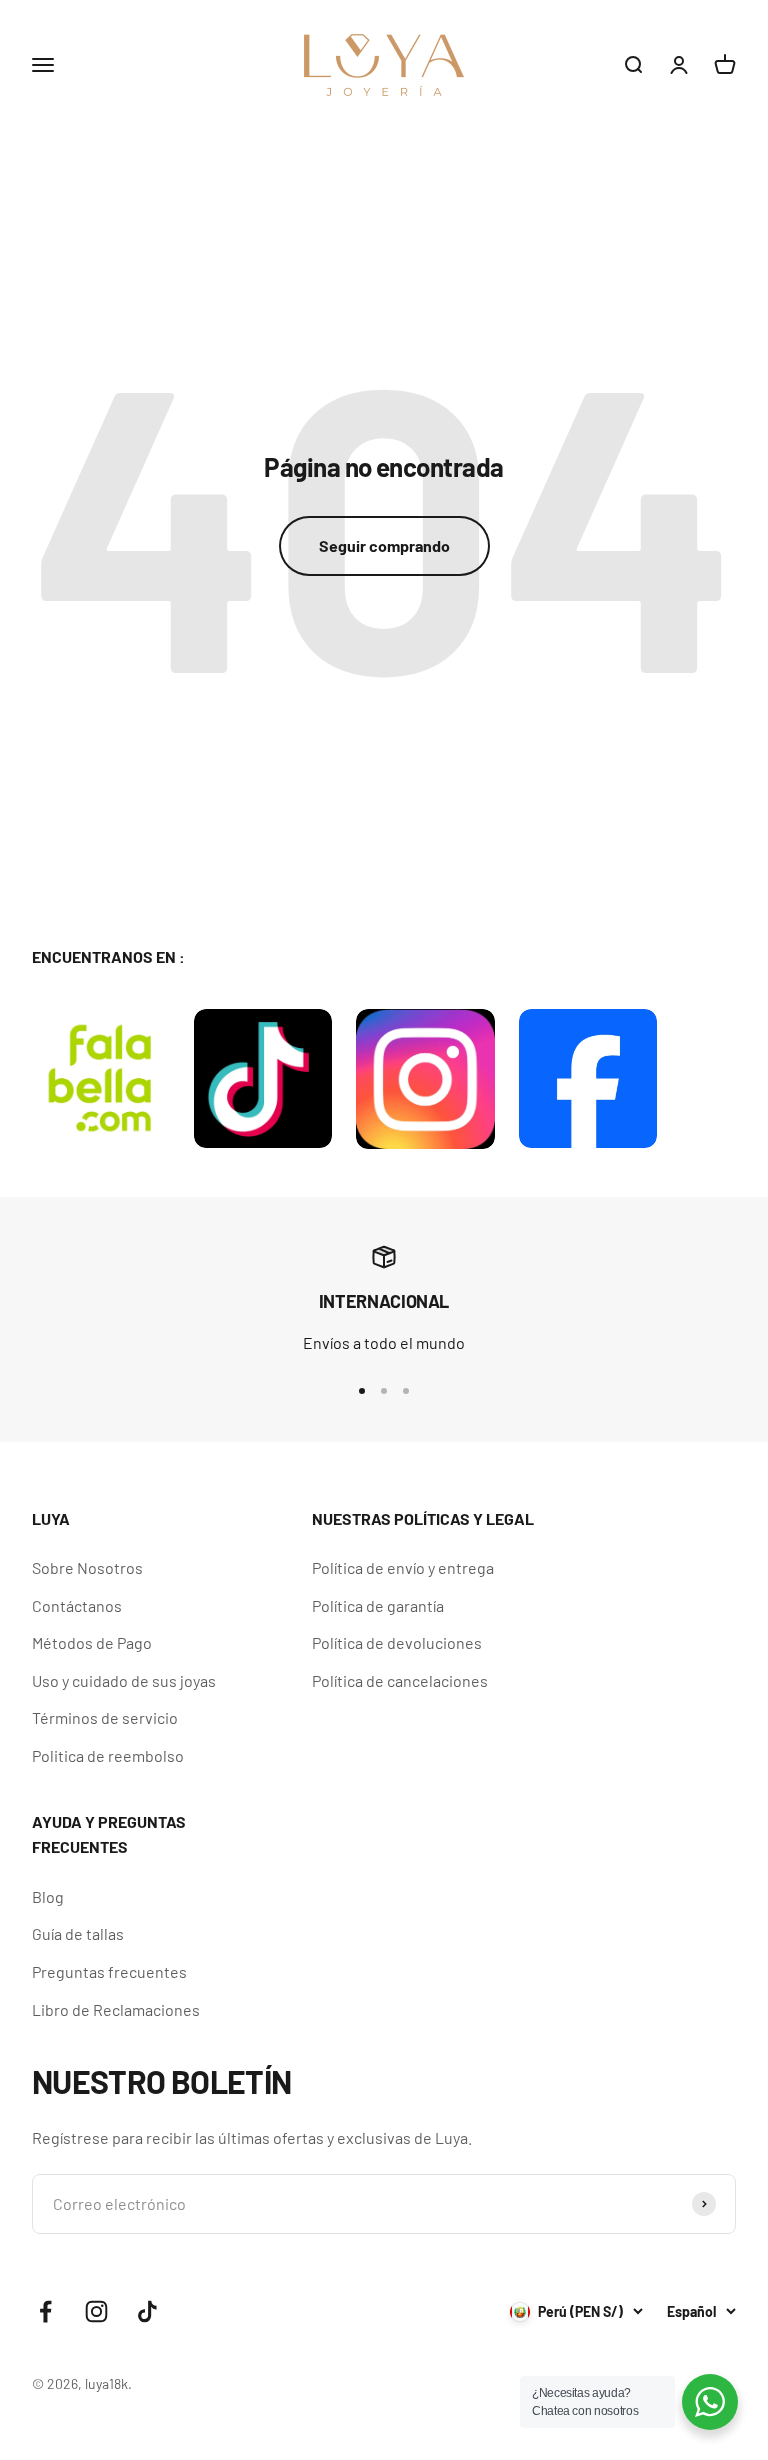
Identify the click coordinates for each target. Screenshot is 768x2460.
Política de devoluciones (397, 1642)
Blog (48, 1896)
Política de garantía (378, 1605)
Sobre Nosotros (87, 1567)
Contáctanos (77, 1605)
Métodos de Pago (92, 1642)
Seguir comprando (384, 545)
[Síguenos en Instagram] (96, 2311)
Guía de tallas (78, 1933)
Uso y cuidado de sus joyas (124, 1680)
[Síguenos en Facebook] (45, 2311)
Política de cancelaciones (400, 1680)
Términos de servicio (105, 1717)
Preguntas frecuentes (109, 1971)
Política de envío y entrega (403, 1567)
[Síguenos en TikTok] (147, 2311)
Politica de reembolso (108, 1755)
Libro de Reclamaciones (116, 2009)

### About this task
Only an exact copy of the entries, with no pictures, is expected as the answer.

### Task answer
Identify the click coordinates for each target. Screenshot is 768x2460.
Política de devoluciones (397, 1642)
Blog (48, 1896)
Política de garantía (378, 1605)
Sobre Nosotros (87, 1567)
Contáctanos (77, 1605)
Métodos de Pago (92, 1642)
Seguir comprando (384, 545)
[Síguenos en Instagram] (96, 2311)
Guía de tallas (78, 1933)
Uso y cuidado de sus joyas (124, 1680)
[Síguenos en Facebook] (45, 2311)
Política de cancelaciones (400, 1680)
Términos de servicio (105, 1717)
Preguntas frecuentes (109, 1971)
Política de envío y entrega (403, 1567)
[Síguenos en TikTok] (147, 2311)
Politica de reembolso (108, 1755)
Libro de Reclamaciones (116, 2009)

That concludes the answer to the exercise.